En effet, depuis 2003 et la cession des activités du géant Alstom sur les terrains du Canadian National (CN), le vaste espace ferroviaire situé à Pointe-Saint-Charles cristallise un long conflit qui lie le Groupe Mach, promoteur devenu propriétaire pour 1$ symbolique, et les citoyens du quartier qui constatent un embourgeoisement insensé. 

Assurer une qualité de services à Pointe-Saint-Charles

Entre les ambitions démesurées d’un complexe de casino et la réalité d’un quartier vivant un déclin économique post-industriel, une friction logique se manifeste par des luttes interposées avant l’obtention gratuite du Bâtiment 7 par le Collectif 7 à Nous en 2017, après huit années de lutte.

«Ce qui est resté dans les médias, c’était beaucoup le mouvement d’opposition des citoyens et citoyennes de Pointe-Saint-Charles. Mais il y a eu aussi tout un mouvement en même temps de propositions dans lequel on demandait des parcs et espaces verts, des logements sociaux et un bâtiment pour la communauté», précise Isabelle Monast-Landriault, coordinatrice chargée du cercle démocratie.

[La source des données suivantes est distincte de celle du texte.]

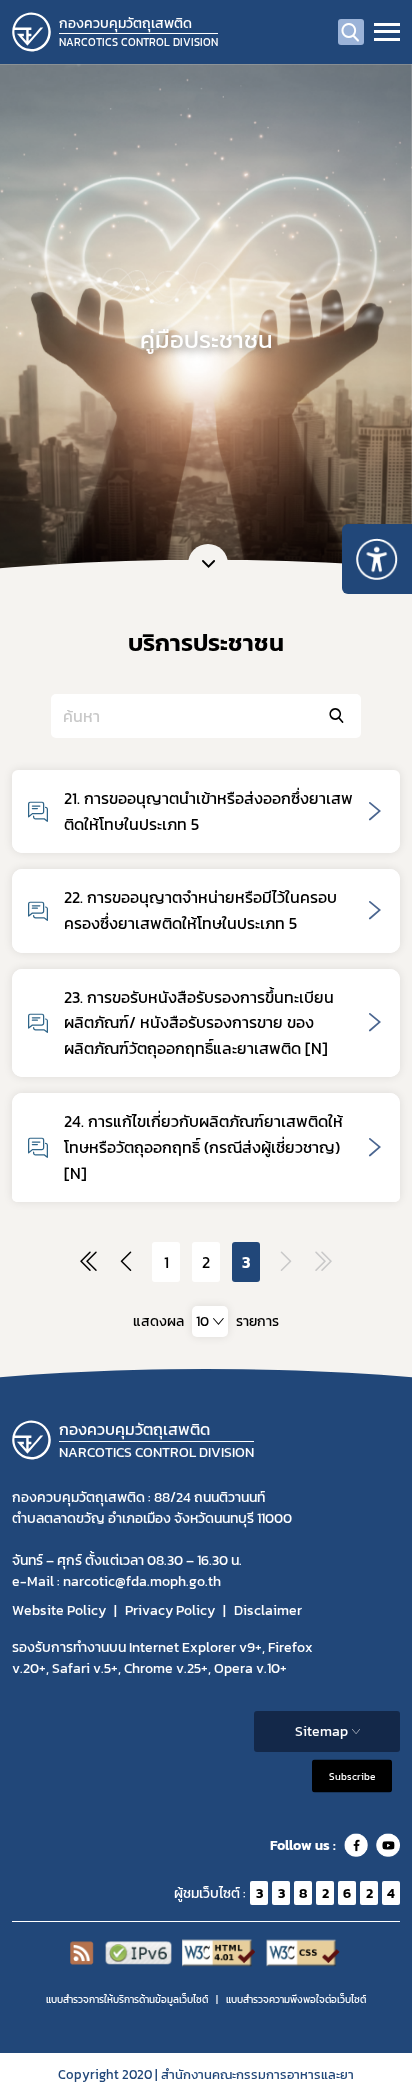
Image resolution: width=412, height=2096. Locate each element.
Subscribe (352, 1776)
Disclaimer (268, 1610)
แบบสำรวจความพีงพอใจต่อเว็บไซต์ (296, 1999)
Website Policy (59, 1610)
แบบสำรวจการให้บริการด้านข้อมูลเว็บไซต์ (127, 1999)
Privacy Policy (170, 1610)
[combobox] (210, 1321)
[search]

L’objectif était d’assurer une qualité de services pour la portion sud du quartier qui vivait, à l’époque, un désert alimentaire criant en plus d’un manque de lieux culturels.

Courtoisie Bâtiment 7

Ainsi, une épicerie communautaire, qui fonctionne grâce à l’implication de 300 membres, a vu le jour dans le cadre de la première phase du projet inaugurée en mai 2018. Ce lieu fréquenté quotidiennement s’accompagne d’ateliers artistiques, productifs et créatifs créés spécifiquement par les citoyens eux-mêmes, mais aussi d’une bibliothèque, d’un centre de réparations pour vélos, et même d’une microbrasserie.

«On ne s’est pas trompé que ça répondait à un besoin, dans le sens où il y a beaucoup de gens du quartier qui se sont vite approprié par exemple Les Sans-Taverne comme café-bar de quartier puisque les enfants sont acceptés. C’est devenu un lieu de rassemblement », se réjouit Mme Monast-Landriault qui a embarqué dans le projet du Bâtiment 7 à la suite des mouvements de grève étudiante de 2012.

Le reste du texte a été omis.